§ GIVEN RECORDS
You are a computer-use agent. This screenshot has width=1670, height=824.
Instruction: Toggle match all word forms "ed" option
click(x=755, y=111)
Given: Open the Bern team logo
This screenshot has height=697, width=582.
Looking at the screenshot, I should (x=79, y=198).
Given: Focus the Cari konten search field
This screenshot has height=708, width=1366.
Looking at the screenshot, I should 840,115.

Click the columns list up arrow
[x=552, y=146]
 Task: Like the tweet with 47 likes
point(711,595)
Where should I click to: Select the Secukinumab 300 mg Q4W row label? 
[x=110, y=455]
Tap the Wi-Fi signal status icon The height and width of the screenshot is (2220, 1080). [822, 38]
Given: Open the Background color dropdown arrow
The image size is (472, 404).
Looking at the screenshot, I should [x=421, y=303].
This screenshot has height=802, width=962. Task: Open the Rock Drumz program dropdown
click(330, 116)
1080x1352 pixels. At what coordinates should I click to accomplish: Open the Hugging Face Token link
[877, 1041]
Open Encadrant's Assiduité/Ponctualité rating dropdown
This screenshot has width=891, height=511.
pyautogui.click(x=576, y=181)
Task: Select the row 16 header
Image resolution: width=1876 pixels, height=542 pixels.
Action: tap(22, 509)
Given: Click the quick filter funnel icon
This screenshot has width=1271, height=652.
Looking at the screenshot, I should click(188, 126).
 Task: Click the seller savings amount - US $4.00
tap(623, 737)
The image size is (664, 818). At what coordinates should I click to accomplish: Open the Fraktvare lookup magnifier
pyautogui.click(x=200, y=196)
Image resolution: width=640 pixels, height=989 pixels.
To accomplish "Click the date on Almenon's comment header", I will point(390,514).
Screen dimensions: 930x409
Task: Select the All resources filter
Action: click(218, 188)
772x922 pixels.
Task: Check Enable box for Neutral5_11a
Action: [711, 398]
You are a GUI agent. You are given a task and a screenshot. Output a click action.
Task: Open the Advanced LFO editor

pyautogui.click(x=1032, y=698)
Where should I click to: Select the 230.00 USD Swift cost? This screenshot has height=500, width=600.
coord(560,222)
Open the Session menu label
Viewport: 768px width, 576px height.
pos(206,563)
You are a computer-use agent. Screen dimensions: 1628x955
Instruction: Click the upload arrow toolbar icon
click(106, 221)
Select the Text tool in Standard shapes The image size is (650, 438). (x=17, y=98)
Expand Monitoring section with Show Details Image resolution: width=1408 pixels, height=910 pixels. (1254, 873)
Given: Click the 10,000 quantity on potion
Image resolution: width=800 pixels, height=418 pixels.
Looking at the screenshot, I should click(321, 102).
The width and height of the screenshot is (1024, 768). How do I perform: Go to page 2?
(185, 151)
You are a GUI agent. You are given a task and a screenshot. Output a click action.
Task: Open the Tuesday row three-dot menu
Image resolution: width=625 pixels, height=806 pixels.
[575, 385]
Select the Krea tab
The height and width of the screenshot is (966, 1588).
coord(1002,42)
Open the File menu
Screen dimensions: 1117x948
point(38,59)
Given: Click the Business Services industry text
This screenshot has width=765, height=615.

§ TRY IT
To answer, count the lines of the material that contain "computer" and give only that number.

§ RESPONSE AREA
2